Four ideas you need before things make sense — what Walrus stores, what Waldrop tracks on Sui, what SEAL adds, and how epochs differ between the two chains.

Walrus blobs vs Waldrop BlobRefs

Walrus is a content-addressed storage network. You upload bytes, you get a blob_id — a hash. Anyone with the id can download the bytes. The id is all the network knows about you: there's no user, no account, no folder.

That's a problem for apps. "Show me my files" doesn't work when the storage layer doesn't know what "my" means.

Waldrop closes the gap with a Sui Move package. Every time you upload, the SDK signs one extra transaction (register_blob) that creates a BlobRef on Sui:

Walrus            Sui (Waldrop Move package)
──────            ──────────────────────────
blob_id           BlobRef {
"vEYTwxx..."       blobId: "vEYTwxx...",
                   sizeBytes, fileName, contentType,
                   contentHash,SHA-256 of original
                   storedEpoch, expiryEpoch,
                   encrypted, sealMarker,if SEAL
                 }

Now you can ask Sui "give me all BlobRefs owned by address X" and get a typed list back. That's client.blob.list({ owner }).

BlobStore — the per-user index

A user's BlobRefs live inside a single Sui object called a BlobStore:

BlobStore

One per user (shared object on Sui). Holds a Table of BlobRefs keyed by blob_id, total bytes, total count, viewer allowlist, per-blob share table.

BlobRef

One per uploaded blob. Lives inside the BlobStore's Table — not a standalone object. Drops via Move's drop ability when released.

The first time you call client.blob.upload(...) without a blobStoreId, the SDK creates a BlobStore + registers your first BlobRef in one PTB. The result returns blobStoreId: 0x…save it, you'll need it for encrypted uploads.

Subscription — gates on plan tier

register_blob requires a Subscription object id. The contract reads the subscription's planTier to enforce:

  • SEAL access — Free tier can't upload encrypted blobs.
  • File-count cap — Free tier limited to N blobs per BlobStore.
  • Lifetime cap — Plans cap max expiryEpoch based on tier.
interface SubscriptionSummary {
  subscriptionId: string;
  planTier: number;     // 0 FREE, 1 STARTER, 2 PRO, 3 ENTERPRISE
  startedEpoch: number;
  expiresEpoch: number;
  status: number;       // 0 ACTIVE, 1 CANCELLED, 2 EXPIRED
}

Subscribe via the Waldrop dapp once — the SDK reads the resulting object via client.subscription.get({ owner }).

SEAL — threshold encryption

When you set encrypted: true on upload, the SDK runs the plaintext through SEAL before the publisher PUT. SEAL is identity-based threshold encryption:

ciphertextSEAL.encrypt(threshold=1, packageId, identity, plaintext)

The identity is a 53-byte string the SDK constructs:

identity = store_id (32 bytes)
         || marker  (16 bytes)recorded on BlobRef
         || nonce   (5 bytes)random, uniqueness only

The 16-byte marker is what the BlobRef records on-chain.

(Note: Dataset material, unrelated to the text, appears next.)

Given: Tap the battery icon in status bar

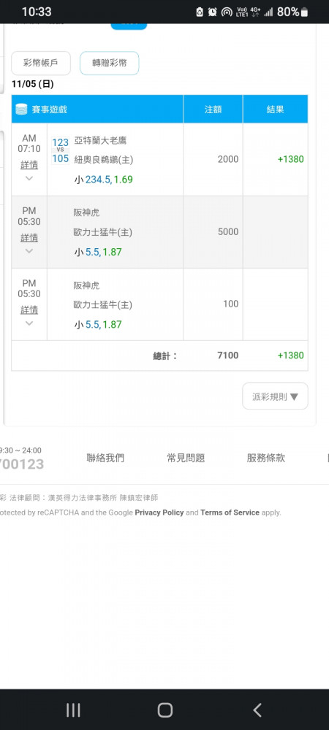Looking at the screenshot, I should tap(305, 12).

Per-blob shares key off this marker — granting access to one blob doesn't grant access to the whole store.

What SEAL protects · what it doesn't

ProtectedNot protected
The blob contentsFilename + MIME type (plaintext on-chain)
Who can decrypt (gated by seal_approve)Upload metadata (size, hash, sender address)
Network observers (publisher knows the source IP)

To hide filenames too, you'd need encrypted metadata — out of scope for this SDK version.

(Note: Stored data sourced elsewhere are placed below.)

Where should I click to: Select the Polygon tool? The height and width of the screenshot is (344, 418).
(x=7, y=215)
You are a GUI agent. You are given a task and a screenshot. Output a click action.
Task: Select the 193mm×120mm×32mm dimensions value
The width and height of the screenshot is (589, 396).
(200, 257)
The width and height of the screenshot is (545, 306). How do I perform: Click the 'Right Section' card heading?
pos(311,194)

Walrus epochs vs Sui epochs

Two separate epoch clocks, both used by Waldrop:

01
Sui epoch

~24 hours. Recorded on every BlobRef as storedEpoch / expiryEpoch — used for "is this blob still active" checks.

02
Walrus epoch

1 day on testnet, 14 days on mainnet. The unit you pay storage in — client.blob.upload({ epochs }) is Walrus epochs, not Sui epochs.

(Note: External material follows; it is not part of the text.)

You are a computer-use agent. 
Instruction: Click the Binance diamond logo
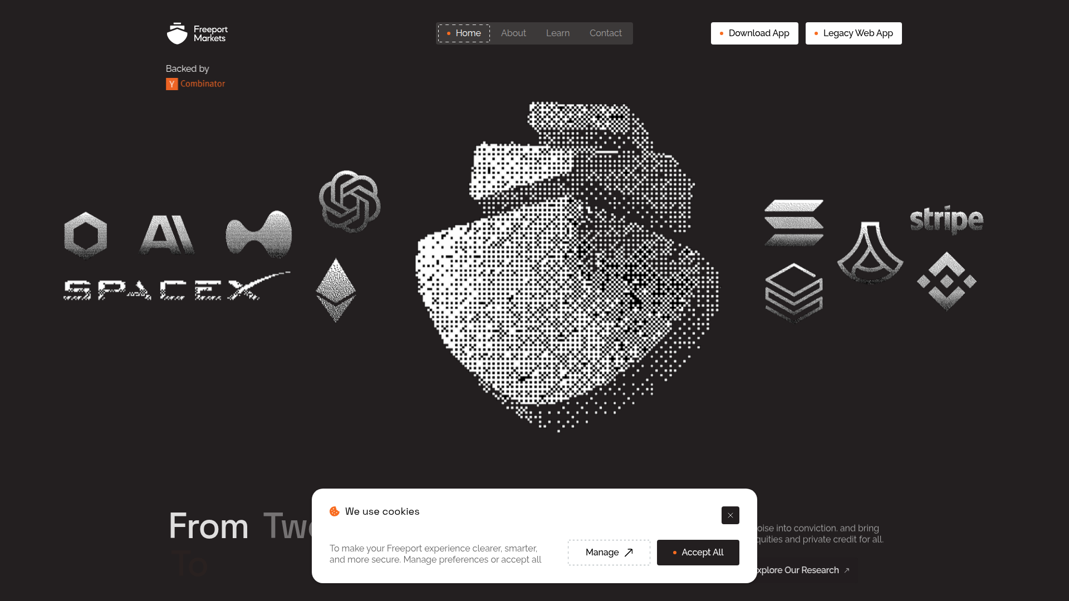pos(947,281)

The contract just stores expiryEpoch as a number — it's intentionally ambiguous about which clock. The dapp uses Sui epoch since that's what's trivially readable on-chain.

The complete upload pipeline

Putting it all together:

1. SHA-256(data)contentHash recorded on BlobRef
2. SEAL.encrypt(data,)if encrypted=true
3. PUT to publisherciphertext (or plaintext) lands on Walrus
4. publisher returns blob_idcontent-addressed hash
5. Build PTB:
   - new_blob_ref(blobId, hash,)
   - register_blob(BlobStore, Config, PlanRegistry, Subscription, BlobRef)
   - [optional] add_blob_share(...)bundle initial viewers
6. Wallet signs + executes the PTBONE signature, the only one
7. Wait for tx finalization

Each step is independent — if step 4 succeeds but step 6 fails, you have a checkpoint. See the Resume guide.